_Provided passage_
In object-oriented programming:

Each position stores an object instance with many properties.
Only the key property is used to calculate the index.

This allows efficient storage of related data about each character.

The Collision Problem

Collision: When two different keys hash to the same index.

Example: If we add "Porky" (another Looney Tunes character):

P=80, o=111, r=114, k=107, y=121 → Sum = 533 → 533 mod 11 = 5

This hashes to index 5, but "Bugs" is already there!

⚠ Both items cannot occupy the same space!

[0]
Fred
[1]
Scrappy
[2]
[3]
[4]
Tweety
[5]
Bugs
Porky?
[6]
Daffy
[7]
Scooby
[8]
[9]
Daphne
[10]
Yosemite

Solution needed: Collision resolution strategy.

Open Addressing - Linear Probing with Cartoons

Strategy: If the calculated position is occupied, find the next available slot.

Starting fresh with our cartoon characters (array size 11):

  • Fred → 0 ✓
  • Scrappy → 1 ✓
  • Tweety → 4 ✓
  • Bugs → 5 ✓
  • Daffy → 6 ✓
  • Scooby → 7 ✓
  • Daphne → 9 ✓

Now add PORKY:

Calculated position: 5 (collision with Bugs!)

→ Check index 6: occupied (Daffy)

→ Check index 7: occupied (Scooby)

→ Check index 8: empty! Place Porky here ✓

Now add VELMA:

V=86, e=101, l=108, m=109, a=97 → Sum = 501 → 501 mod 11 = 6

Calculated position: 6 (collision with Daffy!)

→ Check index 7: occupied (Scooby)

→ Check index 8: occupied (Porky)

→ Check index 9: occupied (Daphne)

→ Check index 10: empty! Place Velma here ✓

[0]
Fred
[1]
Scrappy
[2]
[3]
[4]
Tweety
[5]
Bugs
[6]
Daffy
[7]
Scooby
[8]
Porky
[9]
Daphne
[10]
Velma

Final array: [Fred, Scrappy, _, _, Tweety, Bugs, Daffy, Scooby, Porky, Daphne, Velma]

Both collisions resolved through linear probing! Even though Porky and Velma had hash collisions, linear probing found them available slots.

_Given material_
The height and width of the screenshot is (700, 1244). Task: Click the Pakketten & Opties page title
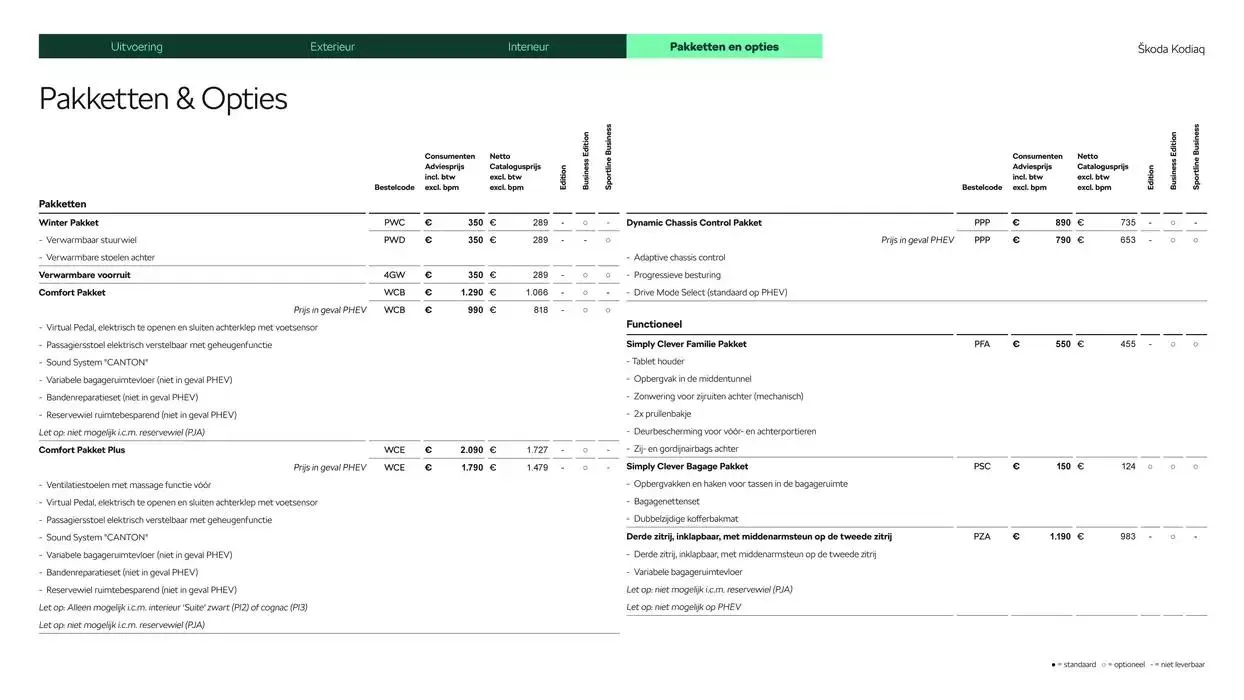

_Given task_
Reproduce the passage above on hash collisions and linear probing in full, word for word.

_The solution_
In object-oriented programming:

Each position stores an object instance with many properties.
Only the key property is used to calculate the index.

This allows efficient storage of related data about each character.

The Collision Problem

Collision: When two different keys hash to the same index.

Example: If we add "Porky" (another Looney Tunes character):

P=80, o=111, r=114, k=107, y=121 → Sum = 533 → 533 mod 11 = 5

This hashes to index 5, but "Bugs" is already there!

⚠ Both items cannot occupy the same space!

[0]
Fred
[1]
Scrappy
[2]
[3]
[4]
Tweety
[5]
Bugs
Porky?
[6]
Daffy
[7]
Scooby
[8]
[9]
Daphne
[10]
Yosemite

Solution needed: Collision resolution strategy.

Open Addressing - Linear Probing with Cartoons

Strategy: If the calculated position is occupied, find the next available slot.

Starting fresh with our cartoon characters (array size 11):

  • Fred → 0 ✓
  • Scrappy → 1 ✓
  • Tweety → 4 ✓
  • Bugs → 5 ✓
  • Daffy → 6 ✓
  • Scooby → 7 ✓
  • Daphne → 9 ✓

Now add PORKY:

Calculated position: 5 (collision with Bugs!)

→ Check index 6: occupied (Daffy)

→ Check index 7: occupied (Scooby)

→ Check index 8: empty! Place Porky here ✓

Now add VELMA:

V=86, e=101, l=108, m=109, a=97 → Sum = 501 → 501 mod 11 = 6

Calculated position: 6 (collision with Daffy!)

→ Check index 7: occupied (Scooby)

→ Check index 8: occupied (Porky)

→ Check index 9: occupied (Daphne)

→ Check index 10: empty! Place Velma here ✓

[0]
Fred
[1]
Scrappy
[2]
[3]
[4]
Tweety
[5]
Bugs
[6]
Daffy
[7]
Scooby
[8]
Porky
[9]
Daphne
[10]
Velma

Final array: [Fred, Scrappy, _, _, Tweety, Bugs, Daffy, Scooby, Porky, Daphne, Velma]

Both collisions resolved through linear probing! Even though Porky and Velma had hash collisions, linear probing found them available slots.